Media control to be reorganized

Under Doris Leuthard, a joint control body for electronic and printed media could be created.


After the publishers' association last week Withdrawn from the Press Council and cancelled the annual 36,000 francs, the self-regulatory body of the Swiss press is facing difficult times, because the money would be urgently needed to survive in the long run with a deficit of 20,000-30,000 francs. However, President Bernhard Cathomas is not only disappointed and angry about the sudden "unbelievable" withdrawal for financial reasons. Above all, he is concerned about the signal that this sends when publishers abandon their own quality assurance.

New solutions are therefore needed to ensure its continued existence in the longer term. Of course, the question arises as to whether media supervision should receive state support - as in other European countries. According to Cathomas, Otfried Jarren, President of the Federal Media Commission (EMEK), has already promised this - but he has also signaled that the entire media supervision should be reconsidered in view of the current upheavals.

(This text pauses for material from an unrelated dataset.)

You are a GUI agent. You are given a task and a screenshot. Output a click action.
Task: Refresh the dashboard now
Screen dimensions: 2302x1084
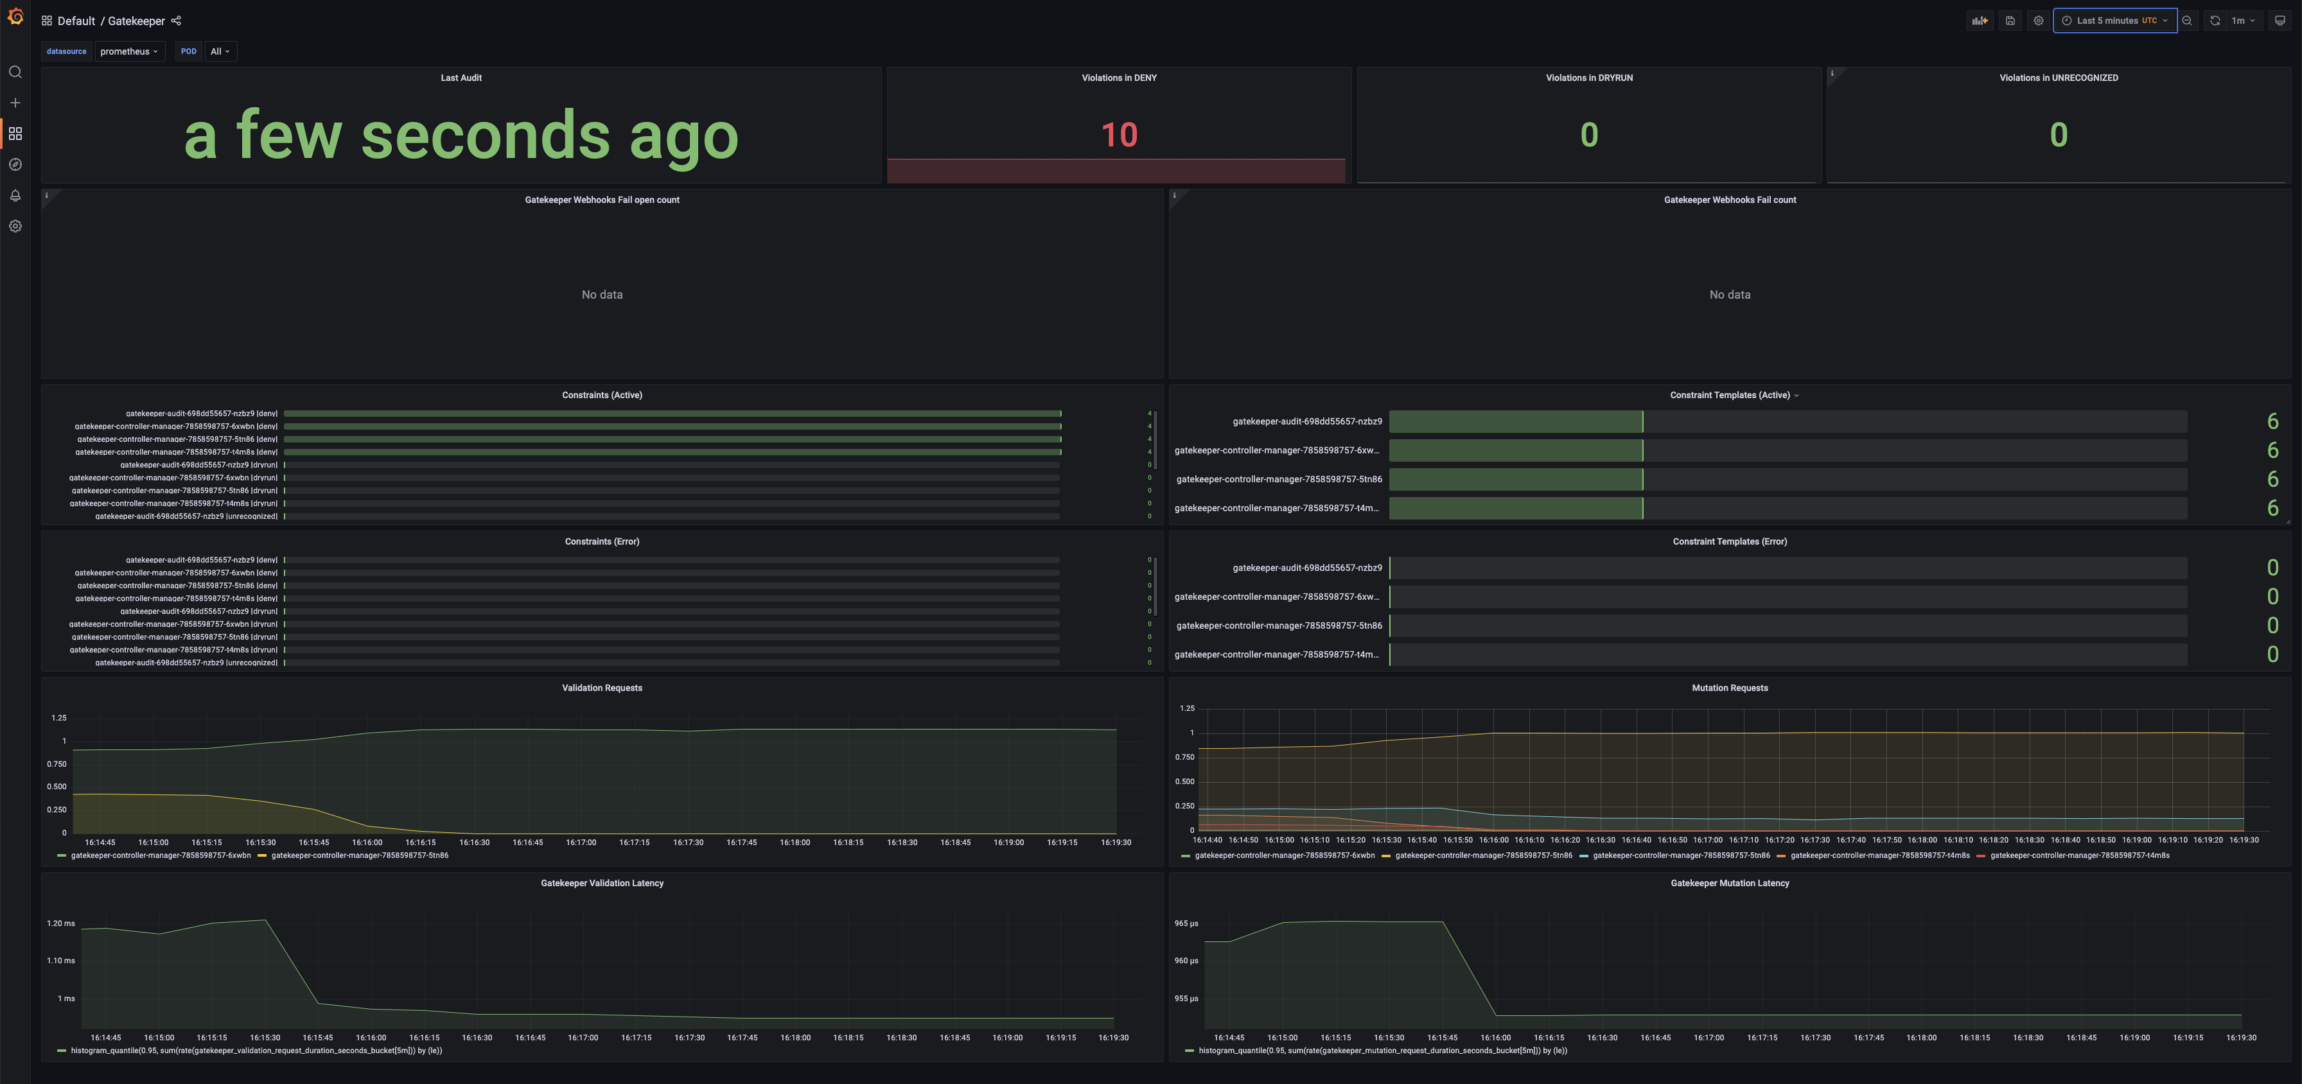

At present, electronic and printed media are controlled separately. The extrajudicial Independent Complaints Authority (UBI) adjudicates complaints against the TV, radio and Internet content of the SRG and private companies. The Press Council is only responsible for printed media and is also 100 percent supported and financed by them.

An initial discussion is now to take place with Media Minister Doris Leuthard in October. The weakened Press Council is a "poor argument for promoting internal industry self-regulation," writes Schweiz am Sonntag. Even if the Publishers Association prefers "a self-regulatory organization of the industry," according to CEO Andreas Häuptli.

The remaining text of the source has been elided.